John Rabe: Tale of Hero, Known as Oskar Schindler of China

As a dramatic feature about a heroic figure, “John Rabe” leaves much to be desired: Despite fascinating material, most significant subject (genocide), the overly long film is rather shapeless, lacking the emotional impact that it could have had.

Nonetheless, it’s worth seeing the film, whose dramatic persona and historical events are still little known or little discussed in the Western world.

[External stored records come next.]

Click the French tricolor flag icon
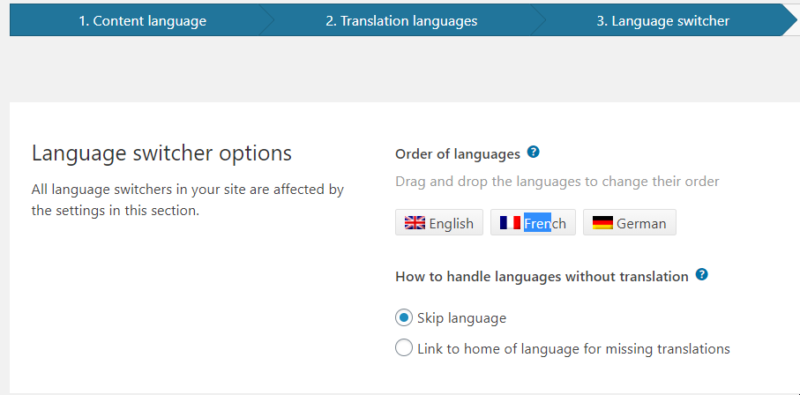The width and height of the screenshot is (800, 395). (510, 223)
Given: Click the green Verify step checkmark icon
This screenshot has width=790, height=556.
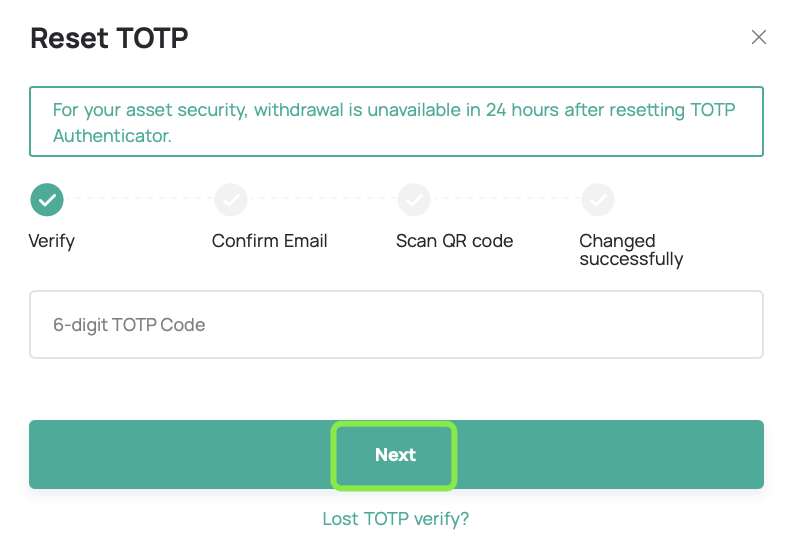Looking at the screenshot, I should click(x=47, y=200).
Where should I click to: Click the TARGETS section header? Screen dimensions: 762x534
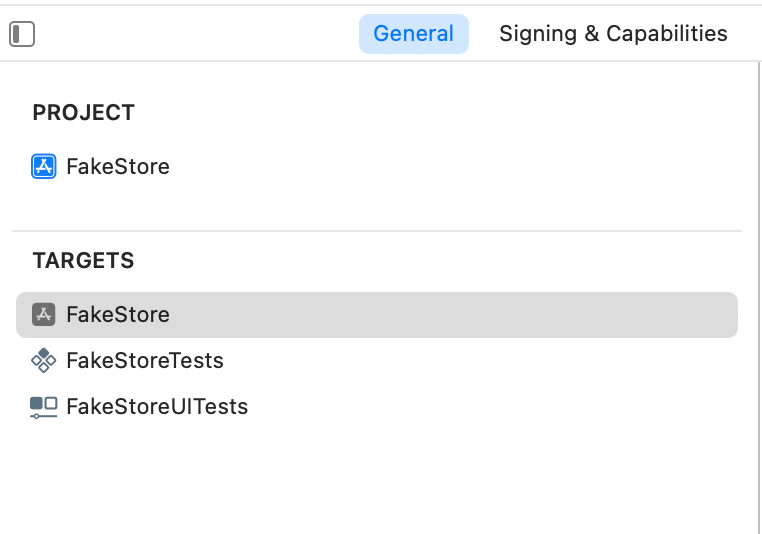(83, 261)
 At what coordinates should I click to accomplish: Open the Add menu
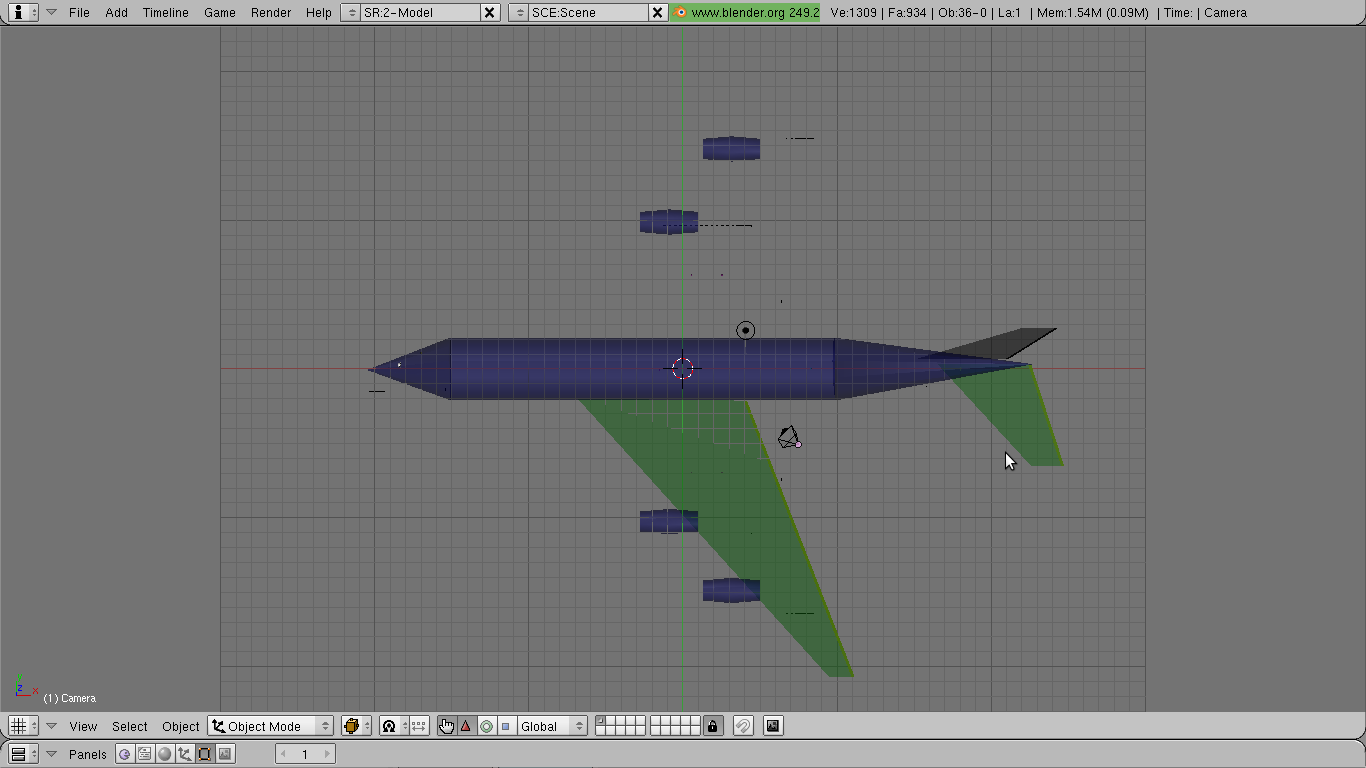117,12
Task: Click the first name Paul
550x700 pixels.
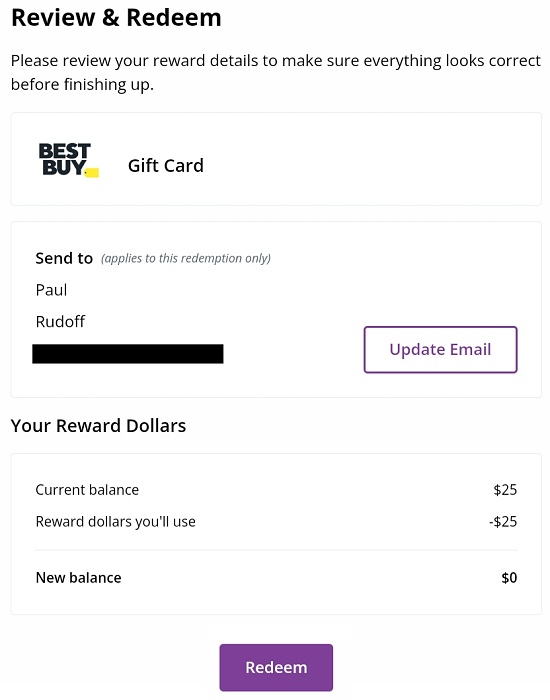Action: coord(51,290)
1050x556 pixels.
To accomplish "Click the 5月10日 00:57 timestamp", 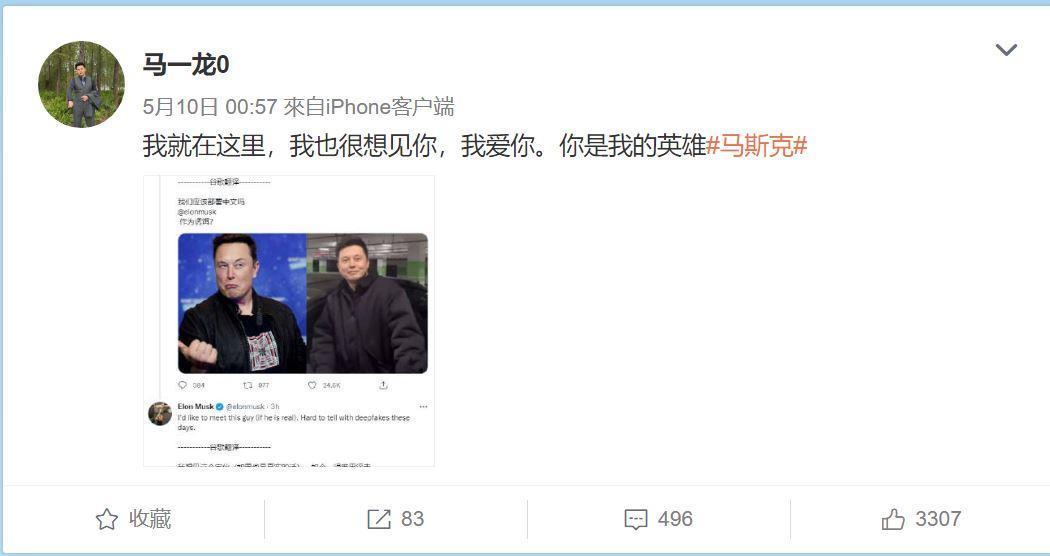I will pyautogui.click(x=210, y=107).
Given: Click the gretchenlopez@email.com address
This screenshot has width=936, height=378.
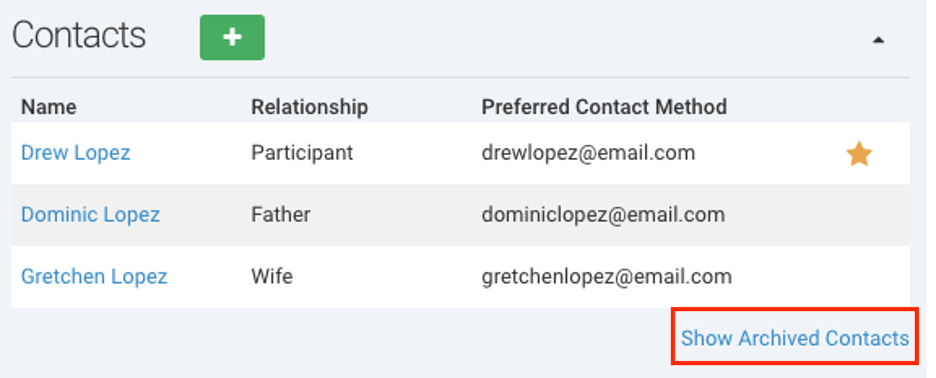Looking at the screenshot, I should (x=606, y=276).
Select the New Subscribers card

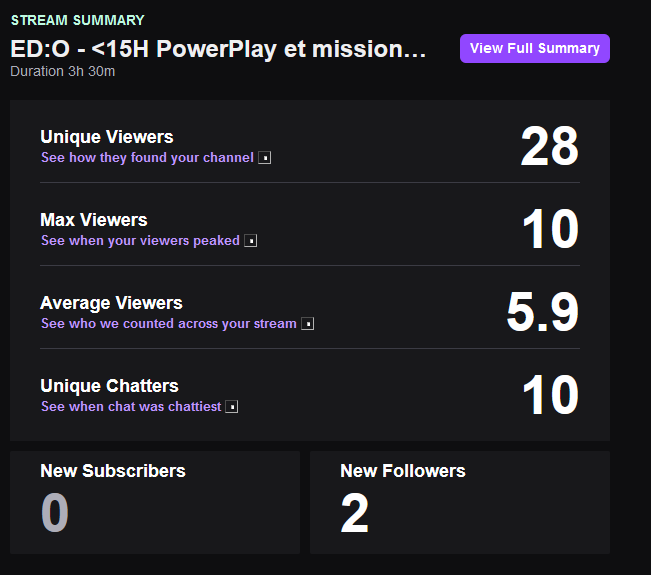[x=155, y=502]
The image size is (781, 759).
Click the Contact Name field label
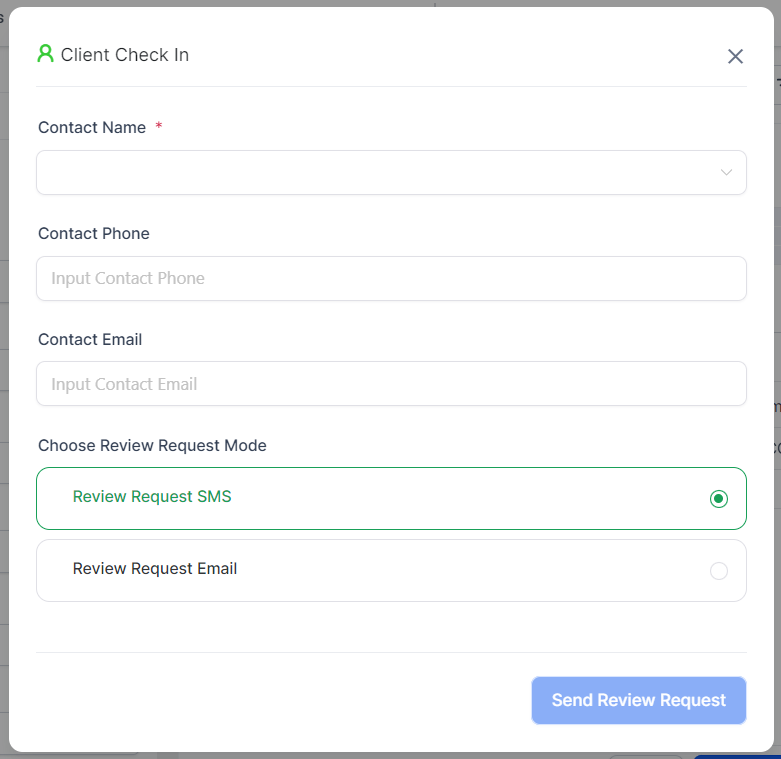(92, 128)
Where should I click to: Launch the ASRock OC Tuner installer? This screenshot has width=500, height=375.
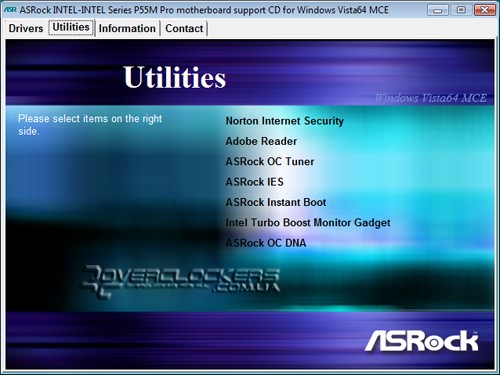coord(270,162)
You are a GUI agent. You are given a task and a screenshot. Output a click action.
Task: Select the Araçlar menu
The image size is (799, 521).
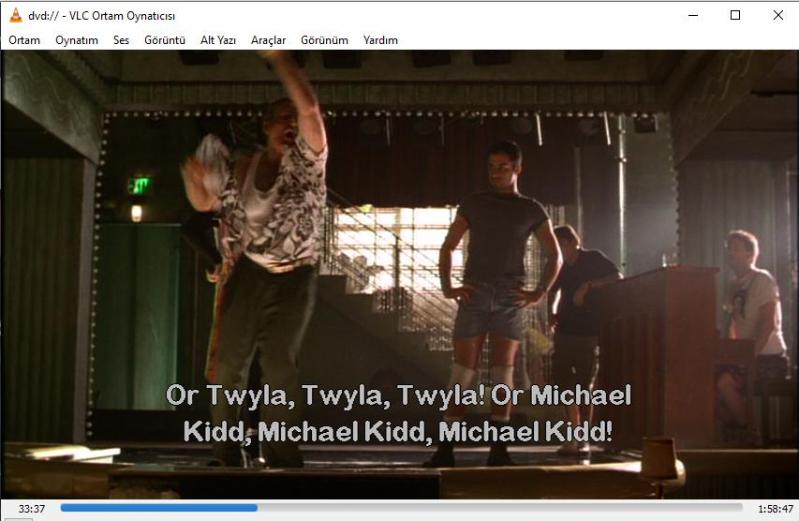(268, 40)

I’d like to point out that John Rabe, known in some circles as “Oskar Schindler of China,” for singlehandedly saving many residents, appears as one of the many figures in the superb documentary, “City f Life and Death” (see review).
Set in 1937, the tale centers on businessman John Rabe (well played by the great German actor Ulrich Tukur), who for nearly 30 years has been living with his wife Dora in the capital city of China, Nanking, where he heads the Siemens branch.
When the saga begins, it is difficult for him to hand over the reins of the branch office to his successor, Werner Fliess, and return to Berlin. He has learned to love the country, its customs and its people. Moreover, he knows that while he is an influential man in Nanking, relocating to the Siemens headquarters in Berlin would just turn him into one employee among many.
During a farewell ball in his honor, Nanking is bombed by Japanese airplanes following the Japanese army’s capture of Shanghai. As panic breaks out, Rabe decides to take risk and open the company gates as refuge to the families of his employees.
The next day, while the damage are being examined, the foreigners who have stayed in the city need to determine what to do in this new, highly dangerous situation. Opinions, of course, differ. The German Jewish diplomat, Dr. Georg Rosen, tells them about a safety zone for civilians, which was set up in Shanghai. Valerie Dupress, the director of the Girls’ College, thinks the idea is fantastic, and she nominates John Rabe as chair, because as a German he’s more or less an “ally” of the Japanese.
But her suggestion annoys Dr. Robert Wilson, senior physician of the local hospital, because he detests the “Nazi” Rabe. Actually, Rabe had wanted to leave for Germany the next day. But now he decides to stay, and immediately gets down to work.
While the Imperial Japanese Army unleashes a brutal attack on the civilian population, Rabe, in the manner of Oskar Schindler, skillfully negotiates with the Japanese and wrest a guarantee for a safety zone from them. Hundreds of thousands of people go into the zone, much more than anyone (including Rabe) had expected.
However, danger escalates when the Japanese continue to harass and attack the population, and it’s almost impossible to get supplies. When Rabe finds out that the Japanese plan to use an excuse to storm the zone, he realizes that he needs to come with a better, shrewder strategy, race against time.
End Note: Jon Rabe’s Career
The businessman John H. D. Rabe (born November 23, 1882, in Hamburg; died January 5, 1950, in Berlin) is one of the most famous Germans in China. For his humanitarian deeds in the Second Sino-Japanese War, the New York Times called him the “Oskar Schindler of China,” and the Chinese refer to him as a “living Buddha.” After studying business and then spending several years in Africa, John Rabe went to China in 1908. From 1911 to 1938, he worked there at Siemens China Co., a subsidiary of the German Siemens company. In 1931 he was named Siemens company manager in Nanking.